8

I cannot get my head around it. I want to insert the values of a dictionary into a sqlite databse.

url = "https://api.flickr.com/services/rest/?method=flickr.photos.search&api_key=5f...1b&per_page=250&accuracy=1&has_geo=1&extras=geo,tags,views,description"
soup = BeautifulSoup(urlopen(url)) #soup it up
for data in soup.find_all('photo'): #parsing the data
    dict = { #filter the data, find_all creats dictionary KEY:VALUE
        "id_p": data.get('id'),
        "title_p": data.get('title'),
        "tags_p": data.get('tags'),
        "latitude_p": data.get('latitude'),
        "longitude_p": data.get('longitude'),
    }
    #print (dict)
    connector.execute("insert into DATAGERMANY values (?,?,?,?,?)", );
    connector.commit()

connector.close

My keys are id_p, title_p etc. and the values I retrieve through data.get.

However, I cannot insert them. When I try to write id, title, tags, latitude, longitude behind ...DATAGERMANY values (?,?,?,?,?)", ); I get NameError: name 'title' is not defined.

I tried it with dict.values and dict but then its saying table DATAGERMANY has 6 columns but 5 values were supplied.

Adding another ? gives me the error (with `dict.values): ValueError: parameters are of unsupported type

This is how I created the db and table.

#creating SQLite Database and Table
connector = sqlite3.connect("GERMANY.db") #create Database and Table, check if NOT NULL is a good idea
connector.execute('''CREATE TABLE DATAGERMANY
        (id_db INTEGER PRIMARY KEY AUTOINCREMENT,
        id_photo INTEGER NOT NULL,
        title TEXT,
        tags TEXT,
        latitude NUMERIC NOT NULL, 
        longitude NUMERIC NOT NULL);''')

The method should work even if there is no valueto fill in into the database... That can happen as well.

four-eyes
  • 10,740
  • 29
  • 111
  • 220

3 Answers3

11

You can use named parameters and insert all rows at once using executemany().
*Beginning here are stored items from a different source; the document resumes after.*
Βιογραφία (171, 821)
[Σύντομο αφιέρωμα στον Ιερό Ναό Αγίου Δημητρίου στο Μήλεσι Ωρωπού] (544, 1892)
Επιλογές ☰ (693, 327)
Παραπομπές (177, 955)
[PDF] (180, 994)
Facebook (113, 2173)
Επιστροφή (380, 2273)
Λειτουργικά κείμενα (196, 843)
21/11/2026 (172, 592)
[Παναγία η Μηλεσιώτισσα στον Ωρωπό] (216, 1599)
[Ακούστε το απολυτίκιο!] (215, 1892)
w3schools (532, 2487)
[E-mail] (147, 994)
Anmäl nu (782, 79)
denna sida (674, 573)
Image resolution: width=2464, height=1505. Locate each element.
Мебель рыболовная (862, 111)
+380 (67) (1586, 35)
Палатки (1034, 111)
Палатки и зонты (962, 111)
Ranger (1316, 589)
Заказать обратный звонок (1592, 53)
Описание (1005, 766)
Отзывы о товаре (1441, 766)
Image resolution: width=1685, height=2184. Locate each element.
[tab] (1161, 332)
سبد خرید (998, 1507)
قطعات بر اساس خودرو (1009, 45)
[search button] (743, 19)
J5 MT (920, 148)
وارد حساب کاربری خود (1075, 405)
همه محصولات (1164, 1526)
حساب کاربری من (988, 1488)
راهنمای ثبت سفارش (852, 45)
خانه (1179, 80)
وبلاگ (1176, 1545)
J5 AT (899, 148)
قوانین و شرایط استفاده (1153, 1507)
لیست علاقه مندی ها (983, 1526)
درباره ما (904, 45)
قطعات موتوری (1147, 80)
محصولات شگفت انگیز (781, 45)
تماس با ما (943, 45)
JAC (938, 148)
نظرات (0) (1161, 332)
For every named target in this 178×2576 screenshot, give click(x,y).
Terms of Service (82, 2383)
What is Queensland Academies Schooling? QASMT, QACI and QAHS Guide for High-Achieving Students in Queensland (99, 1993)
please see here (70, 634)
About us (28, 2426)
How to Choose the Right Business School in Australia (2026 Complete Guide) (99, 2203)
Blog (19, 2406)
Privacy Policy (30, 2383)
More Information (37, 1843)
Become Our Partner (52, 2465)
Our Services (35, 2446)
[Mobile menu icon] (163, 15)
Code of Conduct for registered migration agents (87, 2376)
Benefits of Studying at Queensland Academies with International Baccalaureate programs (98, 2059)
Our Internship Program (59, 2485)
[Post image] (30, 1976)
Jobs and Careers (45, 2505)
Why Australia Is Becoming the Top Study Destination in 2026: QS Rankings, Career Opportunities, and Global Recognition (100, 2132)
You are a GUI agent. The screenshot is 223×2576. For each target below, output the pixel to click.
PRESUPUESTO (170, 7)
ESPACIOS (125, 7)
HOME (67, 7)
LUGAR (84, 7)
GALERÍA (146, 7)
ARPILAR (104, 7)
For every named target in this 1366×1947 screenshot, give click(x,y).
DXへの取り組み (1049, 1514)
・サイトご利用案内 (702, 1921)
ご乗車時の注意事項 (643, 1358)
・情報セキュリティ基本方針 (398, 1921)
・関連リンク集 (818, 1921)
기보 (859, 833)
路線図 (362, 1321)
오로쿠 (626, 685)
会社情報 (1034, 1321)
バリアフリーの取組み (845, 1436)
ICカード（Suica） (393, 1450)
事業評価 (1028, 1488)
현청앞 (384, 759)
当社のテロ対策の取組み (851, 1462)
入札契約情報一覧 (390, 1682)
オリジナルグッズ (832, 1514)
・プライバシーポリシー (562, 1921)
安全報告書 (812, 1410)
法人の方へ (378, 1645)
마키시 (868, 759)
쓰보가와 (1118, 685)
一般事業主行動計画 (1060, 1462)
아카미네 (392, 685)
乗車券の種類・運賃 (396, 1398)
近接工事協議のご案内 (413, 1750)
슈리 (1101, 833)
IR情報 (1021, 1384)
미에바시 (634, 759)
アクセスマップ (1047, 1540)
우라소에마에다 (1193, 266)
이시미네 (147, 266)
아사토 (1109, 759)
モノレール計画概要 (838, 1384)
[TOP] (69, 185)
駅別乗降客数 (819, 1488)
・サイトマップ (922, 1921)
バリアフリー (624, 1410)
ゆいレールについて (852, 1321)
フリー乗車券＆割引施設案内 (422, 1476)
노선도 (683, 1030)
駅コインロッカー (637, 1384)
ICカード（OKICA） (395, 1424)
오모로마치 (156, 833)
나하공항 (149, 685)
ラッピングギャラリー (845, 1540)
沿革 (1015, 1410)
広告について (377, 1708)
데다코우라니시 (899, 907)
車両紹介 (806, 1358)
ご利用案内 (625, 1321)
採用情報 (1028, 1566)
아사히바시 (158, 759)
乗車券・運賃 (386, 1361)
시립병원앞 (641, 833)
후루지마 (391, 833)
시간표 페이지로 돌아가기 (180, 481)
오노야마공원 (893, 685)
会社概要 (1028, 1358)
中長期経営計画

As a bonus, you would get a good separation of html-parsing and data-pipelining logic:

data = [{"id_p": photo.get('id'),
         "title_p": photo.get('title'),
         "tags_p": photo.get('tags'),
         "latitude_p": photo.get('latitude'),
         "longitude_p": photo.get('longitude')} for photo in soup.find_all('photo')]
connector.executemany("""
    INSERT INTO
        DATAGERMANY
        (id_photo, title, tags, latitude, longitude)
    VALUES
        (:id_p, :title_p, :tags_p, :latitude_p, :longitude_p)""", data)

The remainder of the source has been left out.